▶ [GOAL OF THE EXERCISE]:
Copy out every one of the following records word for word, with no changes.

[Rows of pointing data]
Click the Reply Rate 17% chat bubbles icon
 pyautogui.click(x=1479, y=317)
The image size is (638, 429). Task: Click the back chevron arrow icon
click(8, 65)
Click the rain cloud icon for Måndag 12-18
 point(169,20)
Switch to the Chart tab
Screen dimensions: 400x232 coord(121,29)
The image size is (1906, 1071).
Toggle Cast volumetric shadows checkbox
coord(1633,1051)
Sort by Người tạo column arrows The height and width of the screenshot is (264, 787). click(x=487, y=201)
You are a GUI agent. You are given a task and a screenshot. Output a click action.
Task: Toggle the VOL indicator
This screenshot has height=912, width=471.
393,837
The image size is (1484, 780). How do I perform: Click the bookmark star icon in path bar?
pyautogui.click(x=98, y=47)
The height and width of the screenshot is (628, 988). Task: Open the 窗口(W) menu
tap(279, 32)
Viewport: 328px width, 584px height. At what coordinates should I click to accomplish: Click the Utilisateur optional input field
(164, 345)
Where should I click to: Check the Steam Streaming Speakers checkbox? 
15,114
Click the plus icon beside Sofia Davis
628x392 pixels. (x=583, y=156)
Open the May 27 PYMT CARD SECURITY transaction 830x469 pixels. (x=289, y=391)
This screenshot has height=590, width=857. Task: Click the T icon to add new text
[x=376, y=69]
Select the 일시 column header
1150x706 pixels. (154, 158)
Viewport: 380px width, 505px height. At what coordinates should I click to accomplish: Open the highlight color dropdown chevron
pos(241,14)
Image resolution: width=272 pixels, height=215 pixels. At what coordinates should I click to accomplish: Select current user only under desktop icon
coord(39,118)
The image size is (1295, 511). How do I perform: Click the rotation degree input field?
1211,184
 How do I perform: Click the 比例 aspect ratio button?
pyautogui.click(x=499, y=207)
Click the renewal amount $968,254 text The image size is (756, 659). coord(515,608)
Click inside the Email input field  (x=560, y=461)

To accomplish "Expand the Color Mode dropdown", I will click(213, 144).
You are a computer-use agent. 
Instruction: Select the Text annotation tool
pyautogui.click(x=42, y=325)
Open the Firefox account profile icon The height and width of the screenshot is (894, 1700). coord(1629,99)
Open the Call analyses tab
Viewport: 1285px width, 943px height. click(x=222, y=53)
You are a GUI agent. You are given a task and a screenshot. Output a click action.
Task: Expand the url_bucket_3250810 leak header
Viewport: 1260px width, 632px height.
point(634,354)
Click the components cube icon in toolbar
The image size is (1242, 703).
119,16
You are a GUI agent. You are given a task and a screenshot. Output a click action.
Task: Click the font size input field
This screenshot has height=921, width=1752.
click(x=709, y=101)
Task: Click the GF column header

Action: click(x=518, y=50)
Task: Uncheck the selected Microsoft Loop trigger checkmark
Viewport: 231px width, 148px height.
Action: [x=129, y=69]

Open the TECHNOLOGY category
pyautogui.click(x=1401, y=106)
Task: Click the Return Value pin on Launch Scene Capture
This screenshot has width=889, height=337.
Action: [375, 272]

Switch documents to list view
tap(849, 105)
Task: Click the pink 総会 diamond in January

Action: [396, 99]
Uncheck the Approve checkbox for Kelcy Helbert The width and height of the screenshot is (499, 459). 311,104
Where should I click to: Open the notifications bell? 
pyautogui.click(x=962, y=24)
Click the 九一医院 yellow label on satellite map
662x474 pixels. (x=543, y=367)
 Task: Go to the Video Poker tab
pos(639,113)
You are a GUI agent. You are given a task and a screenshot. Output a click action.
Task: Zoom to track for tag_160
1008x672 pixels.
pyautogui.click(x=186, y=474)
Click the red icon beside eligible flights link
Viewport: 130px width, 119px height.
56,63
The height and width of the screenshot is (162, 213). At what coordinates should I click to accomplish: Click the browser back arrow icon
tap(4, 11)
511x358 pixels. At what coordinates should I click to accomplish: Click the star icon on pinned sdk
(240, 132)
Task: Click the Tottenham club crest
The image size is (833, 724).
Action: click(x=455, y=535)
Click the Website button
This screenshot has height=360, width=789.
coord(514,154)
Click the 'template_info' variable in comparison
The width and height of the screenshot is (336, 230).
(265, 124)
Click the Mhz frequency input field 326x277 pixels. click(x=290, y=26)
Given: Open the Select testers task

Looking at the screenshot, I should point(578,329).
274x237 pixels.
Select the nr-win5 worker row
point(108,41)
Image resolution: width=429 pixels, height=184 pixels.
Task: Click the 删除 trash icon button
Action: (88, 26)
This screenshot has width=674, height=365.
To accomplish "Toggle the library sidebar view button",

▶ [FINISHED EXERCISE]:
Click the Reply Rate 17% chat bubbles icon
 pyautogui.click(x=1479, y=317)
The image size is (638, 429). Task: Click the back chevron arrow icon
click(8, 65)
Click the rain cloud icon for Måndag 12-18
 point(169,20)
Switch to the Chart tab
Screen dimensions: 400x232 coord(121,29)
The image size is (1906, 1071).
Toggle Cast volumetric shadows checkbox
coord(1633,1051)
Sort by Người tạo column arrows The height and width of the screenshot is (264, 787). click(x=487, y=201)
You are a GUI agent. You are given a task and a screenshot. Output a click action.
Task: Toggle the VOL indicator
This screenshot has height=912, width=471.
393,837
The image size is (1484, 780). How do I perform: Click the bookmark star icon in path bar?
pyautogui.click(x=98, y=47)
The height and width of the screenshot is (628, 988). Task: Open the 窗口(W) menu
tap(279, 32)
Viewport: 328px width, 584px height. At what coordinates should I click to accomplish: Click the Utilisateur optional input field
(164, 345)
Where should I click to: Check the Steam Streaming Speakers checkbox? 
15,114
Click the plus icon beside Sofia Davis
628x392 pixels. (x=583, y=156)
Open the May 27 PYMT CARD SECURITY transaction 830x469 pixels. (x=289, y=391)
This screenshot has height=590, width=857. Task: Click the T icon to add new text
[x=376, y=69]
Select the 일시 column header
1150x706 pixels. (154, 158)
Viewport: 380px width, 505px height. At what coordinates should I click to accomplish: Open the highlight color dropdown chevron
pos(241,14)
Image resolution: width=272 pixels, height=215 pixels. At what coordinates should I click to accomplish: Select current user only under desktop icon
coord(39,118)
The image size is (1295, 511). How do I perform: Click the rotation degree input field?
1211,184
 How do I perform: Click the 比例 aspect ratio button?
pyautogui.click(x=499, y=207)
Click the renewal amount $968,254 text The image size is (756, 659). coord(515,608)
Click inside the Email input field  (x=560, y=461)

To accomplish "Expand the Color Mode dropdown", I will click(213, 144).
You are a computer-use agent. 
Instruction: Select the Text annotation tool
pyautogui.click(x=42, y=325)
Open the Firefox account profile icon The height and width of the screenshot is (894, 1700). coord(1629,99)
Open the Call analyses tab
Viewport: 1285px width, 943px height. click(x=222, y=53)
You are a GUI agent. You are given a task and a screenshot. Output a click action.
Task: Expand the url_bucket_3250810 leak header
Viewport: 1260px width, 632px height.
point(634,354)
Click the components cube icon in toolbar
The image size is (1242, 703).
119,16
You are a GUI agent. You are given a task and a screenshot. Output a click action.
Task: Click the font size input field
This screenshot has height=921, width=1752.
click(x=709, y=101)
Task: Click the GF column header

Action: click(x=518, y=50)
Task: Uncheck the selected Microsoft Loop trigger checkmark
Viewport: 231px width, 148px height.
Action: [x=129, y=69]

Open the TECHNOLOGY category
pyautogui.click(x=1401, y=106)
Task: Click the Return Value pin on Launch Scene Capture
This screenshot has width=889, height=337.
Action: [375, 272]

Switch documents to list view
tap(849, 105)
Task: Click the pink 総会 diamond in January

Action: [396, 99]
Uncheck the Approve checkbox for Kelcy Helbert The width and height of the screenshot is (499, 459). 311,104
Where should I click to: Open the notifications bell? 
pyautogui.click(x=962, y=24)
Click the 九一医院 yellow label on satellite map
662x474 pixels. (x=543, y=367)
 Task: Go to the Video Poker tab
pos(639,113)
You are a GUI agent. You are given a task and a screenshot. Output a click action.
Task: Zoom to track for tag_160
1008x672 pixels.
pyautogui.click(x=186, y=474)
Click the red icon beside eligible flights link
Viewport: 130px width, 119px height.
56,63
The height and width of the screenshot is (162, 213). At what coordinates should I click to accomplish: Click the browser back arrow icon
tap(4, 11)
511x358 pixels. At what coordinates should I click to accomplish: Click the star icon on pinned sdk
(240, 132)
Task: Click the Tottenham club crest
The image size is (833, 724).
Action: click(x=455, y=535)
Click the Website button
This screenshot has height=360, width=789.
coord(514,154)
Click the 'template_info' variable in comparison
The width and height of the screenshot is (336, 230).
(265, 124)
Click the Mhz frequency input field 326x277 pixels. click(x=290, y=26)
Given: Open the Select testers task

Looking at the screenshot, I should point(578,329).
274x237 pixels.
Select the nr-win5 worker row
point(108,41)
Image resolution: width=429 pixels, height=184 pixels.
Task: Click the 删除 trash icon button
Action: (88, 26)
This screenshot has width=674, height=365.
To accomplish "Toggle the library sidebar view button",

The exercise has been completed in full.